Does a Brown Bear Go To Church?
Brown Butter Rye Whiskey, Chai Syrup, Oloroso Sherry, Cinnamon Tincture, Bitters
Bartender Kharis Ellison formerly of The Lawrence | Atlanta
Yield: 1 cocktail
INGREDIENTS
Brown Butter Rye:
750 milliliters rye whiskey
⅓ cup butter
Cinnamon Tincture:
4 cinnamon sticks, cracked
3 ounces vodka
Chai Syrup:
Yield: 24 ounces
4 bags chai
32 ounces demerara sugar
To Assemble and Serve:
1 dash Angostura orange bitters
¼ ounce Oloroso Sherry
½ ounce rye
Orange peel
METHOD
For the Brown Butter Rye:
In a medium saucepan over low heat, melt butter. Cook until butter begins to brown. In a nonreactive container, combine rye and brown butter, whisking constantly until well combined. Freeze mixture 1 hour. Strain and bottle.

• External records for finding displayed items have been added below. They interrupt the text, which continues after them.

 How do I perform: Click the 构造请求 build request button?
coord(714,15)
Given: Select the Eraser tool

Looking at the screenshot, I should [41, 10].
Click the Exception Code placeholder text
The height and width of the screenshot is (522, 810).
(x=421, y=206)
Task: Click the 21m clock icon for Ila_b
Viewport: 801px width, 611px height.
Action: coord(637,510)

For the Cinnamon Tincture:
In a siphon, combine cinnamon and vodka. Charge twice and let sit 5 minutes before releasing gas. Repeat process. Strain and transfer to an airtight container. Reserve.
For the Chai Syrup:
In a nonreactive container, combine chai with 16 ounces water. Let brew until desired flavor is achieved. Transfer tea to a saucepan over low heat. Stir in sugar until fully dissolved. Transfer to a squeeze bottle and reserve.
To Assemble and Serve:
In a mixing glass with ice, combine rye whiskey, Sherry, bitters, 1½ ounces Brown Butter Rye, 1 teaspoon Chai Syrup, and 1 dash Cinnamon Tincture. Stir until chilled, then strain into a rocks glass with a large ice cube. Garnish with orange peel.